**What you need to do**: Output every line below without omitting or altering anything.
##############################
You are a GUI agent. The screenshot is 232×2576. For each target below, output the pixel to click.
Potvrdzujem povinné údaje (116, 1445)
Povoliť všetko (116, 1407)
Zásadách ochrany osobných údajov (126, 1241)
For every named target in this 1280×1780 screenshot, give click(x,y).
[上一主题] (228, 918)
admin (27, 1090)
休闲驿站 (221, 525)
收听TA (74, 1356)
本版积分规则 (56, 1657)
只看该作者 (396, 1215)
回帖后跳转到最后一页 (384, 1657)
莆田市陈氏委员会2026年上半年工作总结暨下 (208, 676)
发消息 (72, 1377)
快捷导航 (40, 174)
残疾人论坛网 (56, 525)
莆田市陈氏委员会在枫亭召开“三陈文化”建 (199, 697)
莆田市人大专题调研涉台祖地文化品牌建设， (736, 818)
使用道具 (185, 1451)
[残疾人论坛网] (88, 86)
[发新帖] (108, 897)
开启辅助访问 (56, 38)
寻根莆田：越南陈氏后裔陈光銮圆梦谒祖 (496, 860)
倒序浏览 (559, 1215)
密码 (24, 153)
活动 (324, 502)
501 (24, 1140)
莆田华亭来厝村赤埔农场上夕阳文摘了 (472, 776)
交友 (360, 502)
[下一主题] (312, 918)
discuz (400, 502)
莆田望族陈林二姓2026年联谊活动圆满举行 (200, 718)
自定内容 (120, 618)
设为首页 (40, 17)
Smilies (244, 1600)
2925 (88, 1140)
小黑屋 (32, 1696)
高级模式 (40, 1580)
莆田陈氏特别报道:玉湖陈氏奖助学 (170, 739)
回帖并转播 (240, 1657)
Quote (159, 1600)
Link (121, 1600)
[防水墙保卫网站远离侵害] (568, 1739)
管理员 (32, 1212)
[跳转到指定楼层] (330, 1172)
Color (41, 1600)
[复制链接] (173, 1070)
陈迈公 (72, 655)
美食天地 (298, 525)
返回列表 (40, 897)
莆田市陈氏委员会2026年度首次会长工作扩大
##############################
**Worked solution**:
You are a GUI agent. The screenshot is 232×2576. For each target below, output the pixel to click.
Potvrdzujem povinné údaje (116, 1445)
Povoliť všetko (116, 1407)
Zásadách ochrany osobných údajov (126, 1241)
For every named target in this 1280×1780 screenshot, give click(x,y).
[上一主题] (228, 918)
admin (27, 1090)
休闲驿站 (221, 525)
收听TA (74, 1356)
本版积分规则 (56, 1657)
只看该作者 (396, 1215)
回帖后跳转到最后一页 (384, 1657)
莆田市陈氏委员会2026年上半年工作总结暨下 (208, 676)
发消息 (72, 1377)
快捷导航 (40, 174)
残疾人论坛网 (56, 525)
莆田市陈氏委员会在枫亭召开“三陈文化”建 (199, 697)
莆田市人大专题调研涉台祖地文化品牌建设， (736, 818)
使用道具 (185, 1451)
[残疾人论坛网] (88, 86)
[发新帖] (108, 897)
开启辅助访问 (56, 38)
寻根莆田：越南陈氏后裔陈光銮圆梦谒祖 (496, 860)
倒序浏览 (559, 1215)
密码 (24, 153)
活动 (324, 502)
501 (24, 1140)
莆田华亭来厝村赤埔农场上夕阳文摘了 (472, 776)
交友 (360, 502)
[下一主题] (312, 918)
discuz (400, 502)
莆田望族陈林二姓2026年联谊活动圆满举行 (200, 718)
自定内容 (120, 618)
设为首页 (40, 17)
Smilies (244, 1600)
2925 (88, 1140)
小黑屋 (32, 1696)
高级模式 (40, 1580)
莆田陈氏特别报道:玉湖陈氏奖助学 (170, 739)
回帖并转播 (240, 1657)
Quote (159, 1600)
Link (121, 1600)
[防水墙保卫网站远离侵害] (568, 1739)
管理员 (32, 1212)
[跳转到指定楼层] (330, 1172)
Color (41, 1600)
[复制链接] (173, 1070)
陈迈公 (72, 655)
美食天地 (298, 525)
返回列表 (40, 897)
莆田市陈氏委员会2026年度首次会长工作扩大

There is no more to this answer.